Thank you. And our next question from the line of Stefan Mykytiuk with Pike Place Capital. Please go ahead.

Stefan Mykytiuk – Pike Place Capital

Good morning. I'm going to ask a question that I think Frank asked before, but I'm on my third call of the day, and I'm starting to lose my mind here. So I'm sorry to repeat myself. I just want to make sure I understand. You said move-outs were getting less bad as you went through the second quarter?

Laurie Bebo

Correct.

Stefan Mykytiuk – Pike Place Capital

On a private pay basis?

Laurie Bebo

Yes.

Stefan Mykytiuk – Pike Place Capital

Correct. And then move-ins, it sounds like you said weren't really fluctuate – the trend in move-ins wasn't really either way in Q2, but in July, you're saying net-net you actually added, you increased private pay occupancy?

Laurie Bebo

Correct.

Stefan Mykytiuk – Pike Place Capital

All right. Hey, I got that straight. Thanks very much.

Laurie Bebo

You're welcome, Stefan.

Operator

(Operator instructions) A follow-up question now from the line of Kevin Ellich with RBC Capital Markets. Please go ahead.
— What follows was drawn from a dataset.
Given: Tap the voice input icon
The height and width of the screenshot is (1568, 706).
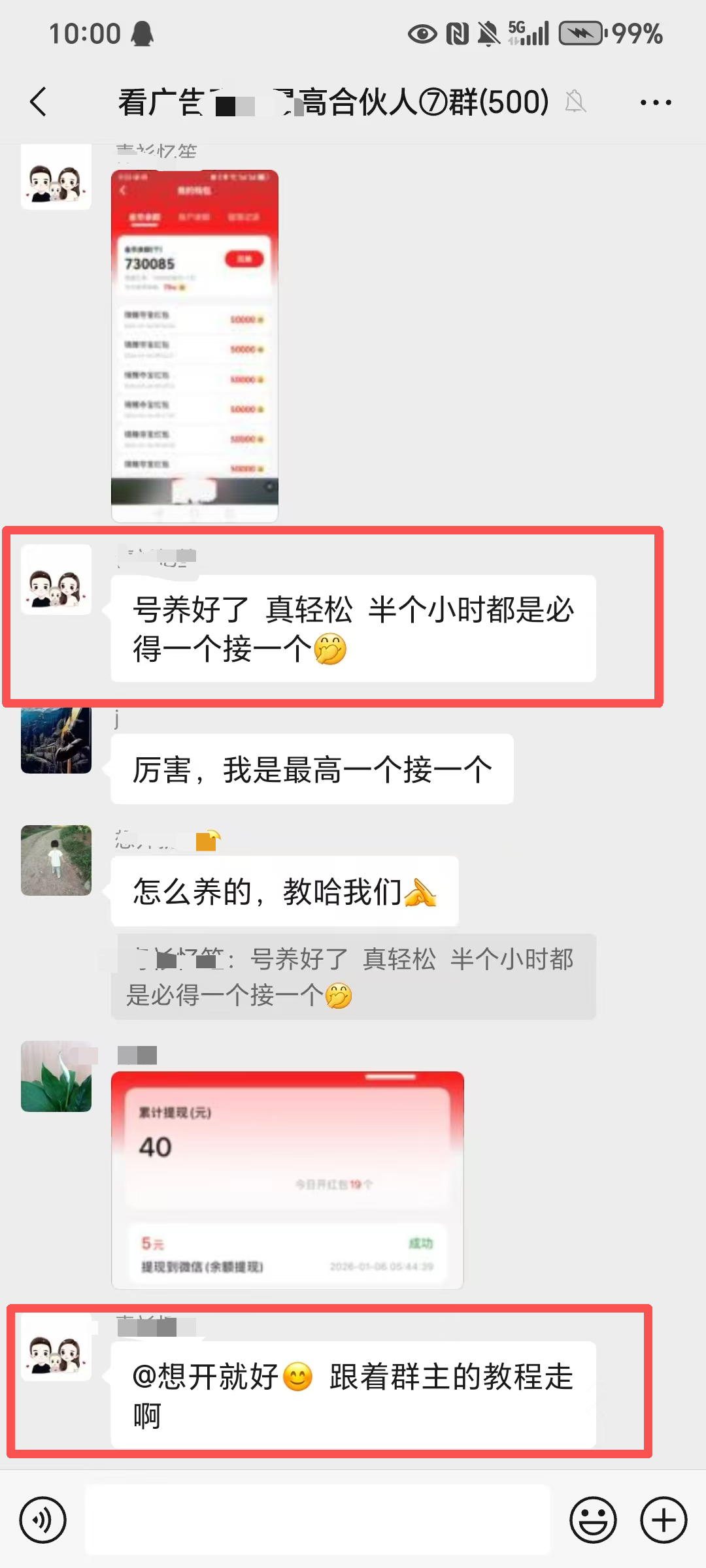Looking at the screenshot, I should tap(43, 1520).
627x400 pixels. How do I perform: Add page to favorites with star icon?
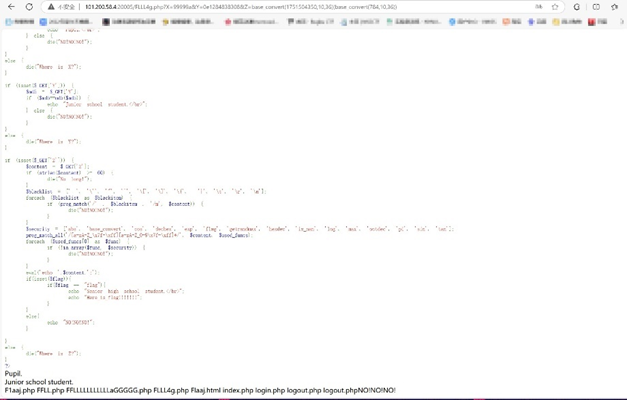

Kevin Ellich – RBC Capital Markets

Yes. I was just wondering with the expansion program, you gave us the time frame, but have you been able to or can pre-sell any of those units? I can't remember if you've mentioned that in the past.

Laurie Bebo

Sure. It's a bit challenging to pre-sell too far in advance, but we have started to pre-sell some of the units, Kevin, and we're certainly going to continue to try to do that. Obviously, as people come forward, some folks are in need much more quickly than when the units will be opened and ready to go. We've been working with sister properties to encourage people to go to one of our next closest buildings in the meantime. And we've got just very little success with that just because of the distance typically between the buildings, but we have started to pre-sell the upcoming units.

Kevin Ellich – RBC Capital Markets

And then with the Dubuque facility and the CaraVita acquisition, have you seen any changes in occupancy at those facilities?

Laurie Bebo

Yes. What we've seen is a continued increase at the Dubuque property and at CaraVita, we've seen some similar decreases as we've talked about with the rest of the portfolio.

Kevin Ellich – RBC Capital Markets

And can you give us any details of what the census stands for each?

Laurie Bebo

No, we probably aren't going to get into the individual buildings.

Operator

Thank you. And our next question is from the line of Adam Comora with EnTrust Capital. Please go ahead.

Adam Comora – EnTrust Capital

Yes. Hi, thanks. Just the – when you say occupancy – private pay occupancy has increased in July, are you talking about year-over-year? Are you talking about sequentially?

Laurie Bebo

We're talking about sequentially from June.

Adam Comora – EnTrust Capital

And what kind of visibility do you have on the move-out as we look into the next three to six months? I know sometimes you got a three month look, or a one month look, or a six month look, do you think those trends could continue as we go through August and September?

Laurie Bebo

We probably aren't going to get into what the third quarter is looking like, but basically what we've seen is a decrease in the move-out trend, and obviously, as far as the occupancy is concerned, it's going to be based on not only the move-outs but the move-ins as well.

Kevin Ellich – RBC Capital Markets

I understand.

Laurie Bebo

Sure.

Kevin Ellich – RBC Capital Markets

Thanks.

Operator

(Operator instructions) We have no additional questions at this time. So please continue.

John Buono

Thank you. Once again, a replay of this call will be available in approximately one hour until September 6, 2008. You can access the rebroadcast on our Web site at www.alcco.com.

Operator

Thank you. And ladies and gentlemen, that does conclude our conference call for today. I'd like to thank you for your participation and for using AT&T Executive Teleconference service. And you may now disconnect.